Jack Crompton, Mayor of the Regional Municipality of Whistler, is probable feeling a bit lonely and foolish this morning. Thoroughly mocked and brushed away like a housefly after his ill-advised letter to Canadian Natural Resources Ltd.’s President Tim McKay, Crompton tried to do damage control with his sorta-sorry Facebook video.

Crompton was backpedalling a letter he sent in November to Canadian Natural, one of the country’s biggest companies, asking the oil and gas producer to please send some money to Whistler to help pay for the forest management and other costs the small-but-swish ski town has to incur due to climate change. That letter presumably was shared with other oil and gas company CEOs that were set to attend a CIBC investor conference in Whistler, causing CEOs to pull out in protest and CIBC to ultimately cancel that part of the program. Surely next year’s location of the conference, which has been held in Whistler for more than 20 years, is now in doubt.

On Twitter and LinkedIn, Crompton is taking a beating as a foolish hippie who doesn’t understand how his town’s bread is buttered, that is by people who fly from all over the world to ski at his town’s resorts. One transatlantic flight, as one of Crompton’s more polite critics pointed out, creates one tonne of CO2.

McKay responded to Crompton in a letter dated Friday (a month after Crompton sent his letter and the same day the story became news) with a three-page letter that was then shared by employees on LinkedIn, reframing the problem of climate change as global, and one about consumption rather than production, as Crompton approached it.

If McKay had been bolder, he would have made the statement publicly, rather than letting his response drip out. But as far as I can tell, McKay, the head of a $41 billion company, doesn’t even have his own LinkedIn account.
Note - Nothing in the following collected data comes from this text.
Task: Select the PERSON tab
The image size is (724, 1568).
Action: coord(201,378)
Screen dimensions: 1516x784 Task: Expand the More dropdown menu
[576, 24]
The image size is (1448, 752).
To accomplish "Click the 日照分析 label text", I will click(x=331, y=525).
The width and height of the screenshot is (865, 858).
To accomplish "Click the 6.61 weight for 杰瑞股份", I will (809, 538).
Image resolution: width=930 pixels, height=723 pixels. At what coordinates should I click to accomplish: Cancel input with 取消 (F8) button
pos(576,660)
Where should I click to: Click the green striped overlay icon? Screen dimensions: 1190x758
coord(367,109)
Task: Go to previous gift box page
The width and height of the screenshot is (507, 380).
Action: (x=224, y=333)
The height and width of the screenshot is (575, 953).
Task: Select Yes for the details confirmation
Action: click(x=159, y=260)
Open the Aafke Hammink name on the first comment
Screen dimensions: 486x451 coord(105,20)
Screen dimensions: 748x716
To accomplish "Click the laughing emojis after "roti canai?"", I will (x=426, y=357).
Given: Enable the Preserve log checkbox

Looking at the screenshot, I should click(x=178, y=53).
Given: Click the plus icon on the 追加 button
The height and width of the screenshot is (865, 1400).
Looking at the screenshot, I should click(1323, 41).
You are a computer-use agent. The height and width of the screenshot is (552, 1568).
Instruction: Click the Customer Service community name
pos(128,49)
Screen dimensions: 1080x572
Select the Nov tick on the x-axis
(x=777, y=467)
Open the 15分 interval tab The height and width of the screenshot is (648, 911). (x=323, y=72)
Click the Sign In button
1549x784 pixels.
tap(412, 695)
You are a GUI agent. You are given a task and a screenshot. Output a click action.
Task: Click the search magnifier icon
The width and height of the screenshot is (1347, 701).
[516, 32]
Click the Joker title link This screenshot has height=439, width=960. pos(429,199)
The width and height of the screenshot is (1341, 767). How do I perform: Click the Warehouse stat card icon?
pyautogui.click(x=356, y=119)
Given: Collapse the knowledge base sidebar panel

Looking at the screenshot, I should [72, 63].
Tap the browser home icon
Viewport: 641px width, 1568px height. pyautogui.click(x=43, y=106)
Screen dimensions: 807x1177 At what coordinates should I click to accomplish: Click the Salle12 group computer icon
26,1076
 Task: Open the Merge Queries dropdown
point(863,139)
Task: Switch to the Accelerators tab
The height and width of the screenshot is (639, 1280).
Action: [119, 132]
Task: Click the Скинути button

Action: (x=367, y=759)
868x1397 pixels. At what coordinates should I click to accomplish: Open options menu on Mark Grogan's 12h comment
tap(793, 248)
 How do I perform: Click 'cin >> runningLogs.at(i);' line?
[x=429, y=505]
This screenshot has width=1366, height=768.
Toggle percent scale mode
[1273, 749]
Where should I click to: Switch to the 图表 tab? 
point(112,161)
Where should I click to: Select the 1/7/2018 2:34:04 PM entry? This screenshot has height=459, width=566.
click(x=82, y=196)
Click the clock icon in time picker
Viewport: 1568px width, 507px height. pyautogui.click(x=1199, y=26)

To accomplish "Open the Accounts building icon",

The conversation between Crompton and McKay is an important one for the country to have. It shows how very differently stakeholders of climate change, i.e. everyone, see the problem, which can only lead us closer to progress. How to address climate change is a conversation we need to have in public, between government, not-for-profits, First Nations groups, consumers, and, importantly, business leaders from all industries, not just oil and gas.

McKay took the the safe way out with his not-actually-private response, and right now, the public is vocally on his (or more accurately, the industry’s) side. But this could have played out very differently, and Canadian CEOs should be mindful of more of this to come.

Had Crompton’s letter not demonstrated a stunning lack of self-awareness on the part of the town, had Crompton published a better letter publicly rather than sending it to the president directly, had Canadian Natural recently had an environmental accident weakening its reputation, had McKay been under a cloud of suspicion for something, all of this could have gone very differently.

The campaign, being engineered by West Coast Environmental Law, is actually much wider than Whistler and Canadian Natural. The group’s website tracks who has sent letters to whom, with full text of responses. Eventually, groups like this will get more sophisticated and organized, and they will less easy to brush off.

CEOs who aren’t on the offence are playing defence, and in Canada, leaders are ill-prepared to fend off similar more savvy attacks. Frustrated municipal leaders are just one constituency who see opportunity in publicly calling on the CEO for action. We’re going to see much more of this strategy and some CEOs are going to lose their jobs due to poor response.